裏の空き地の草むらで、虫の声が聞こえるようになった。
今朝、駅のホームで電車を待っていると、こおろぎの鳴き声が聞こえてきた。
意表をつかれる思いである。
向かいのホームの下は、線路から1メートルほど後退して、退避場所のようになっている。

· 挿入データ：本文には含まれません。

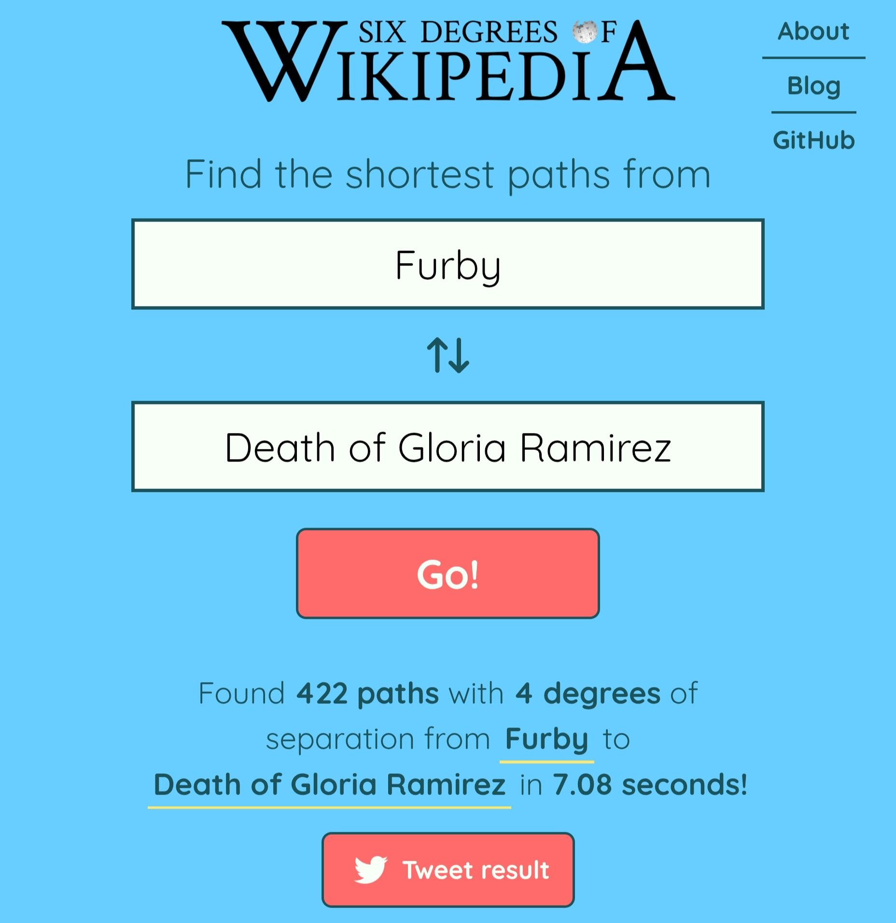The width and height of the screenshot is (896, 923).
Task: Open the underlined 'Death of Gloria Ramirez' result link
Action: coord(329,784)
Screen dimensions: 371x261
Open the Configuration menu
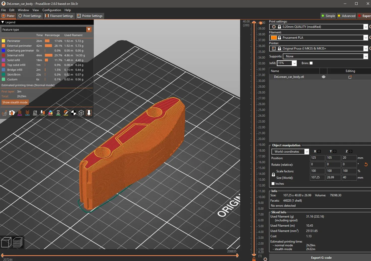[51, 10]
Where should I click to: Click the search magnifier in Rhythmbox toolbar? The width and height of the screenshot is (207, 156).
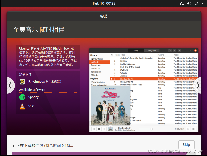click(170, 50)
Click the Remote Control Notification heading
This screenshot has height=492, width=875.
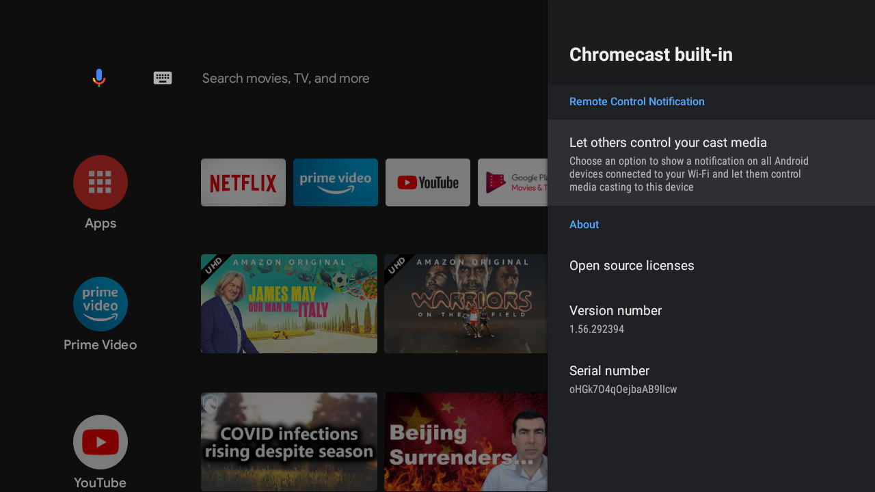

その中の、油と鉄サビで赤茶けた石ころの中で鳴いているらしい。
「りりりり、りりりり」と、はっきりと聞こえる。
しばらく聞いていた私は、突然、理解した。
「私はここにいる。ここで生きている」
「了解。きみはそこにいる。そこで生きている」
このように理解し、応答できることは少ない。
極めてまれではあるが、草や木や、石の、「私はここにいる」という声を聞けることもある。
カラスがごみ袋をつついて、カアカア鳴いている。
「私はここにいる。こうして生きている」と訴えているんだな、とは思えない。
「あっちへ行け」と思ってしまう。
私の修行不足である。
天王寺公園の近くの路上で、カラオケに興じている人たちがいる。
かなりの年の男が、女装して演歌を歌いながらシナを作って踊っている。
「私はここにいる。こうして生きている」と訴えているとは思えない。
どこかおかしいんじゃないか、と思ってしまう。
これは、私の修行不足でもあるし、その男の修行不足でもある。
人間の場合、難しい。
父の姉である、伯母たちを看取った。
M伯母とF伯母は、晩年姉妹二人で暮らした。
早くに亡くなった母親の代わりとして、M伯母は、生涯独身であった妹を見守ってきた。
80を過ぎて、F伯母は体調を崩すことが多く、姉の介護を受けるようになった。
ある日私が訪れると、F伯母が、「おいしいものをください!」と言い続けていた。
M伯母は、「なにを食べさせても、まずいて言うんよ」と、困り果てていた。
また別の日、M伯母が私に嘆いた。
「おしめを換えてやる時、ちょっと腰を浮かしてくれたらいいのに、わざと足をつっぱって、換えにくくするの」
私は、伯母がわざと足を突っ張ることで、「私はここにいる。こうして生きている」と訴えているのだと思った。
伯母は、姉に「ありがとう」と言えなかったのだ。
線路のこおろぎが、赤茶けた石の中で鳴くように、伯母にはそれしかできなかったのだ。
姉は、「わかっている。お前はここにいる。こうして生きている」と答えていたのだ。